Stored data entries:
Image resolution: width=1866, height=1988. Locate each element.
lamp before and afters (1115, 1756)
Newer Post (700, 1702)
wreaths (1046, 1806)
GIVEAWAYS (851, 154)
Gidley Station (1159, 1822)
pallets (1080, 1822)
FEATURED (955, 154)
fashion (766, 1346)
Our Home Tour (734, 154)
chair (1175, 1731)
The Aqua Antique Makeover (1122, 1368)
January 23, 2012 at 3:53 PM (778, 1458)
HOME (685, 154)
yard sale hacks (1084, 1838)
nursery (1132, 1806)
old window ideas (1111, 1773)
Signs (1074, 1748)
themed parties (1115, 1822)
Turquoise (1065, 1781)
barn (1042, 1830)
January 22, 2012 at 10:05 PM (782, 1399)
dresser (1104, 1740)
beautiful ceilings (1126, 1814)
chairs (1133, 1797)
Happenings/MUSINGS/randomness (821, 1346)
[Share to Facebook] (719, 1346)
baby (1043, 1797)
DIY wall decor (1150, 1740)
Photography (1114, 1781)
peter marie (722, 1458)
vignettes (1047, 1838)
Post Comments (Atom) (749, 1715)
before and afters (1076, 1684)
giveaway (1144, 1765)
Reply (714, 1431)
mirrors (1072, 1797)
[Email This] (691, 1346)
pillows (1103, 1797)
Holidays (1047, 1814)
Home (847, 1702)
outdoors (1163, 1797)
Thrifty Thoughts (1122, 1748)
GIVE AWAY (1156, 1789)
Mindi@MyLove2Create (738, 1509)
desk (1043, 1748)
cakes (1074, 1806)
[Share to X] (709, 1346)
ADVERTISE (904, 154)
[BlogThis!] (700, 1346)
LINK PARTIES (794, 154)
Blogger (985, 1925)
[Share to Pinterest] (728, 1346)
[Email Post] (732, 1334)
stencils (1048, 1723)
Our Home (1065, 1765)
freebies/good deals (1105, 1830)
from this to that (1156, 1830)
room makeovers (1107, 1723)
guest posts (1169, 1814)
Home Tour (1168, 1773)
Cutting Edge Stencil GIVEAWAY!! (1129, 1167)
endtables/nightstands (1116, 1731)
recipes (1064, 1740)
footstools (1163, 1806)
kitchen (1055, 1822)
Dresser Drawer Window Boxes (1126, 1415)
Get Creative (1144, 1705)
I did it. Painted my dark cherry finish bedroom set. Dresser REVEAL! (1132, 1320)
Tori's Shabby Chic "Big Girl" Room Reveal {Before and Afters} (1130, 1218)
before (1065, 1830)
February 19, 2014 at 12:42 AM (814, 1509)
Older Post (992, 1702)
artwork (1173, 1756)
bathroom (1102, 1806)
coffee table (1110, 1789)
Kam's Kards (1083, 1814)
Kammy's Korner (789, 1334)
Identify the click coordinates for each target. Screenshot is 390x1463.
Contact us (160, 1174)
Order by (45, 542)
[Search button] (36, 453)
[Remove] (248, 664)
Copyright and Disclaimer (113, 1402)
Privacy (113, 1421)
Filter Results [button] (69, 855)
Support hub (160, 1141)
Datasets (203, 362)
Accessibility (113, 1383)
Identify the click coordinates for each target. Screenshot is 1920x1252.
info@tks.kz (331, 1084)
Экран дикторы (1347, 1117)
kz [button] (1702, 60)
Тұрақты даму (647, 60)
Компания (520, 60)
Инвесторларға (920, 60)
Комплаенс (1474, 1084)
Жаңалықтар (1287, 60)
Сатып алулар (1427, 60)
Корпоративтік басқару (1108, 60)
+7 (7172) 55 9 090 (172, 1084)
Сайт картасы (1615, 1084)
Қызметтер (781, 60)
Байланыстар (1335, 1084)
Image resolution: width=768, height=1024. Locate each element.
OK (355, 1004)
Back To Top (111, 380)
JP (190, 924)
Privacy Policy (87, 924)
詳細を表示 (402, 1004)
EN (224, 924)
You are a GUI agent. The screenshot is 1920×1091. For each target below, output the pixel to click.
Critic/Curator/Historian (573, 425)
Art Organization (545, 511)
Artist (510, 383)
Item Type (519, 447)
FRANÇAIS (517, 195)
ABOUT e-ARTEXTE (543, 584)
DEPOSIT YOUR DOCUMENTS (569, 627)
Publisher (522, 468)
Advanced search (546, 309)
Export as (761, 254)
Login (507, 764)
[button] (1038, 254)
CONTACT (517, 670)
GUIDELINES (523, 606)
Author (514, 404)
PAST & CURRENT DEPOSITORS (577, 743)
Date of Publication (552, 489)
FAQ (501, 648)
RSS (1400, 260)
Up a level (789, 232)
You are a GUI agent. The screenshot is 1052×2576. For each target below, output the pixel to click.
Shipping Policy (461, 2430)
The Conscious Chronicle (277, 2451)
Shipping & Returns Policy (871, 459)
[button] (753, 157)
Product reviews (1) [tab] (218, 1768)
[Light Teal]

**What you should do**
Among the records above, how many lines carry the string "coordinates"? Reply with the number alone.

**Result for this exercise**
2